TEXT FOR ANALYSIS:
Summary

The Wobbe Index is a measure of the interchangeability of fuel gases and their relative ability to deliver energy. It gives an indication of whether a turbine or burner will be able to run on an alternative fuel source without tuning or physical modifications.

Definitions

\( \text{HHV} \):Higher Heating Value (energy/volume)
\(I_{w}\):Wobbe Index
\(RD\):Relative Density \(\rho_{gas}/\rho_{air}\), \(\rho_{air} = 1.205\) kg/m3


Wobbe Index Definition

The Wobbe Index for a fuel gas can be calculated using its higher heating value and relative density as follows:

\[ \displaystyle I_{w} = \cfrac{\text{HHV}}{\sqrt{RD}} \]

The Wobbe index is the ratio of the specific energy of a gas to its relative flow rate as shown by its constituent components:

  1. - The Higher Heating Value, which is a measure of the energy per volume for the gas being considered.
  2. - The inverse of the root of the relative density, which is a good approximation of the relative mass flow rate of a gas through a fixed orifice at a fixed pressure.

By determining the ratio of the energy content of the fuel gas along with the relative mass flow we arrive at a number proportional to the energy delivered to a burner or turbine. Where two fuel gases have the same Wobbe Index, they will deliver the same amount of energy when supplied at the same pressure.

Units

The Wobbe Index may be expressed in either British Thermal Units per standard cubic foot, \(\text{BTU}/\text{SCF}\), or megajoules per standard meter cubed, \(\text{MJ}/\text{Sm}^{3}\). Where the units are not given it is likely that the units are the more traditional \(\text{BTU}/\text{SCF}\). The units are often deliberately omitted to prevent confusion with the actual energy per volume of the fuel gas.

EXERCISE GOAL:
According to the text on the Wobbe Index, which units are most likely meant when no units are given?

EXCERPTED RECORDS:
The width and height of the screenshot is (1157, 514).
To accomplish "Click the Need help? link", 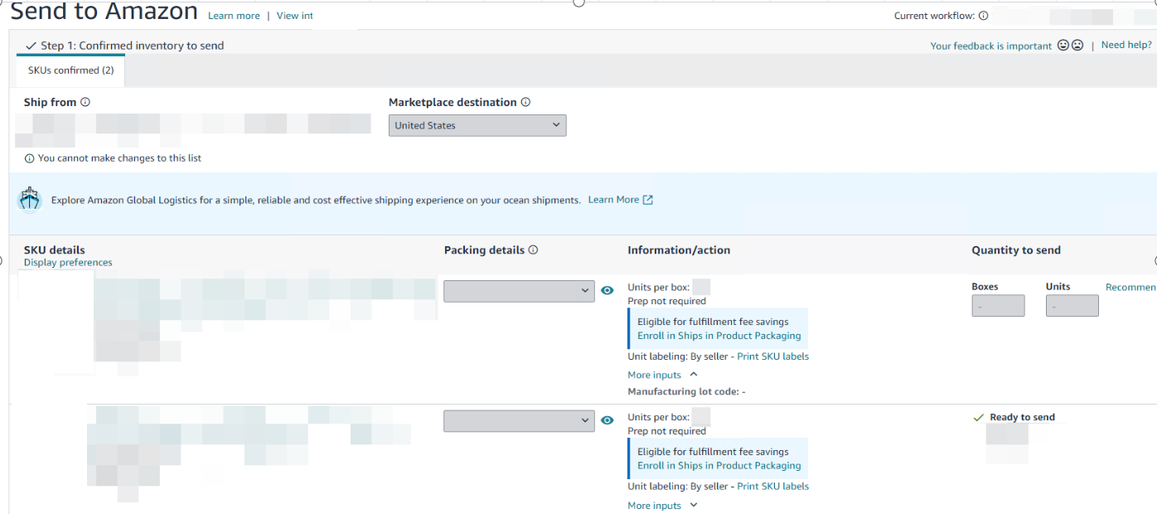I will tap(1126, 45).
==
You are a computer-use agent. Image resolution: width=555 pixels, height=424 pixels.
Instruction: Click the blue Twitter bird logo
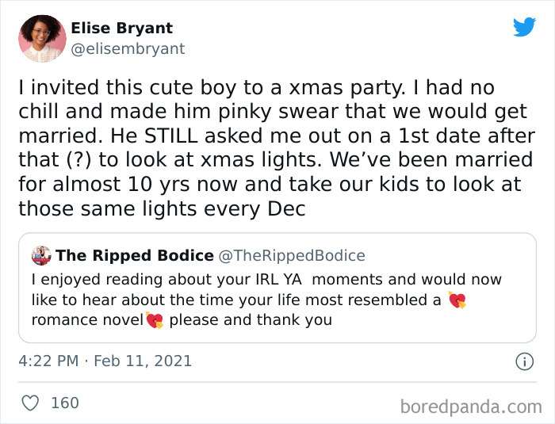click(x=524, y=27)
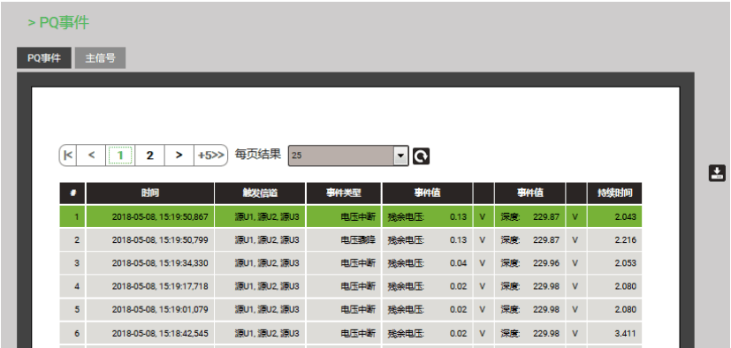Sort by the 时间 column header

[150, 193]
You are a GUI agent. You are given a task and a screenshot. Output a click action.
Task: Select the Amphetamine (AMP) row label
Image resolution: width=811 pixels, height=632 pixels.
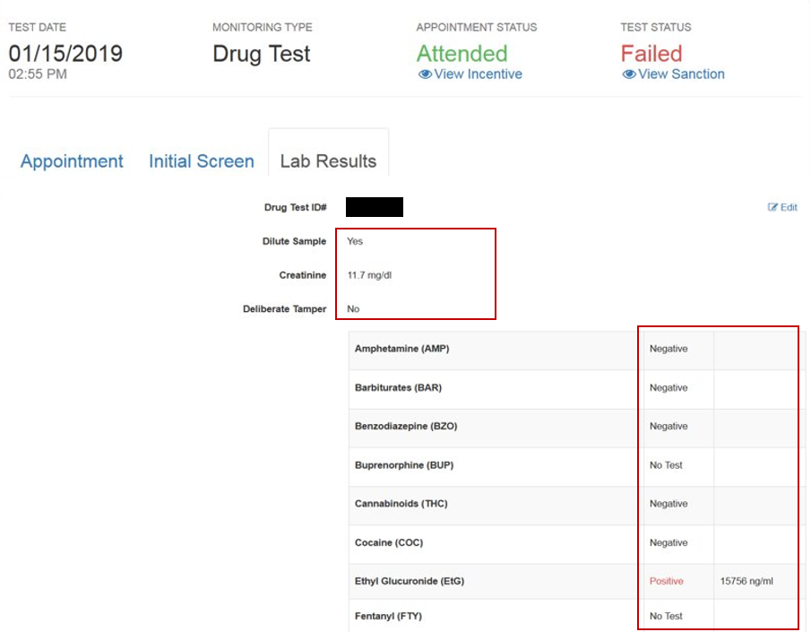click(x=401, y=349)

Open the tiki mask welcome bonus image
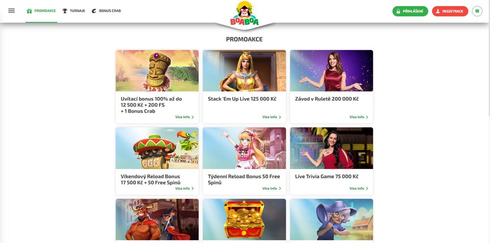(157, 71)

EXERCISE ANSWER:
British Thermal Units per standard cubic foot (BTU/SCF).